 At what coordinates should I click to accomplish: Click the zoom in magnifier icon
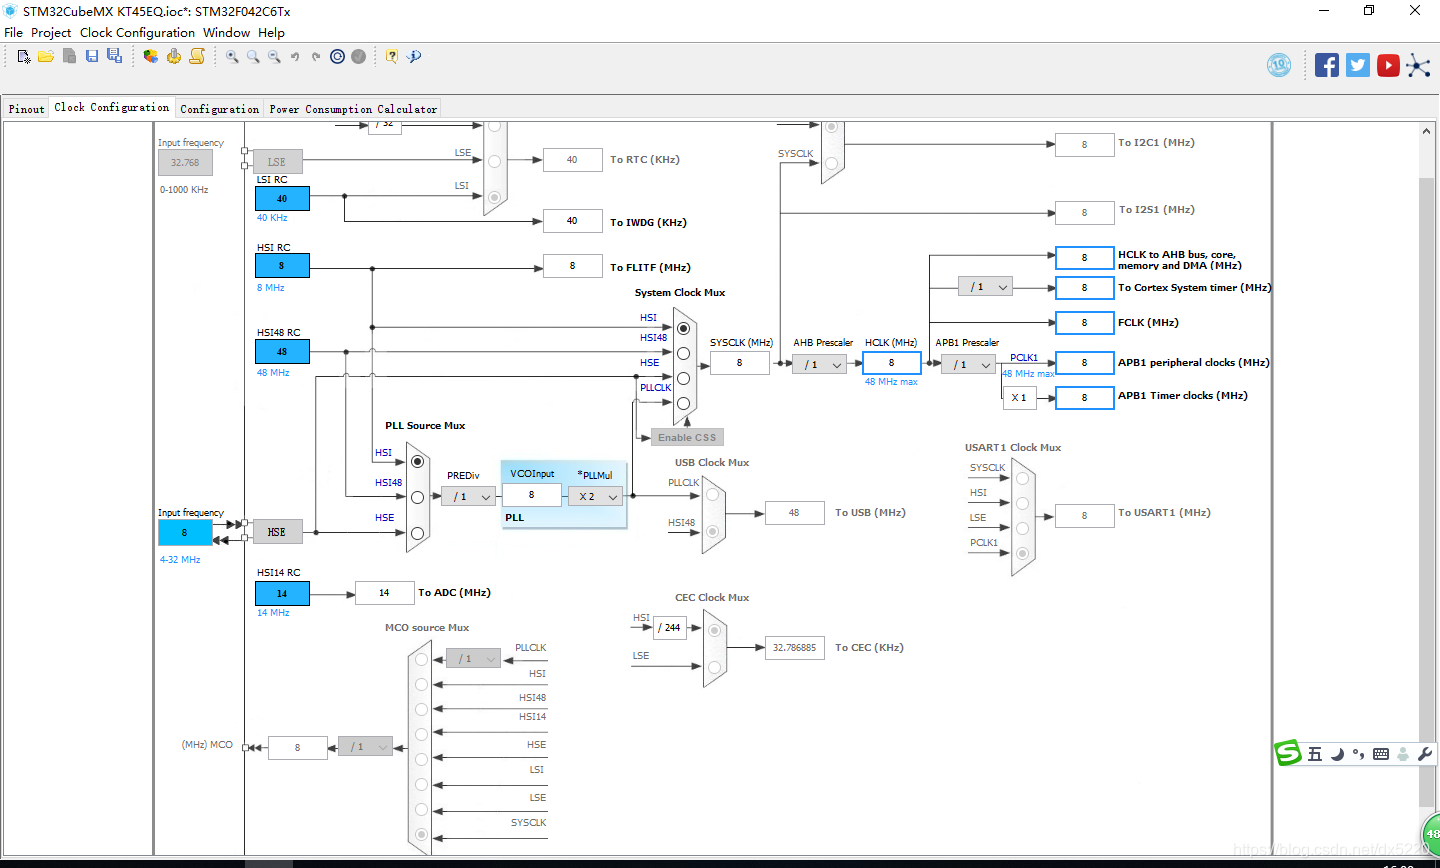point(233,57)
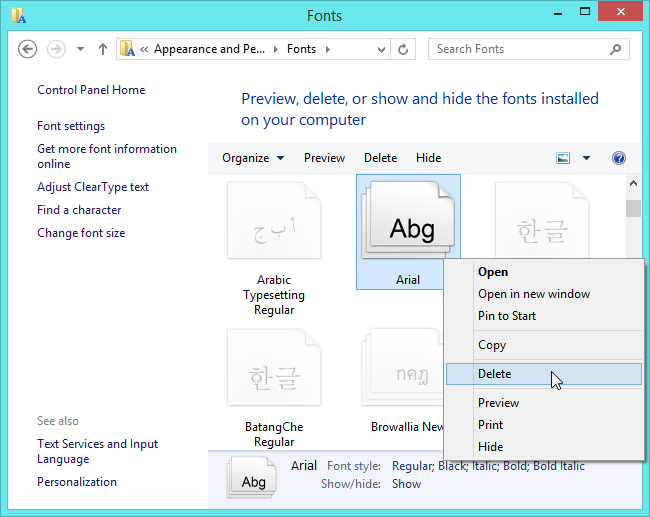Open the Font settings link
Viewport: 650px width, 517px height.
71,126
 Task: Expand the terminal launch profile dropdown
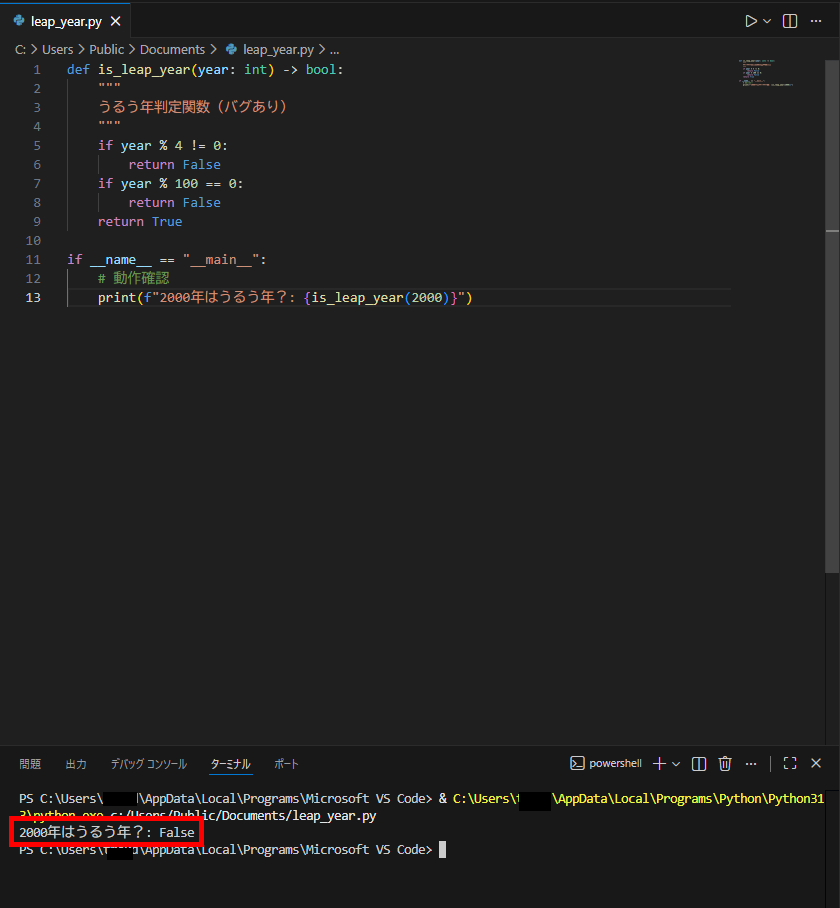pos(676,764)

━━━

> **Work required**
Write out each entry exactly; any pictures stay out of the copy.

> **Answer to this exercise**
 At what coordinates should I click to accomplish: Click the zoom in magnifier icon
point(233,57)
Open the Font settings link
Viewport: 650px width, 517px height.
71,126
 Task: Expand the terminal launch profile dropdown
pos(676,764)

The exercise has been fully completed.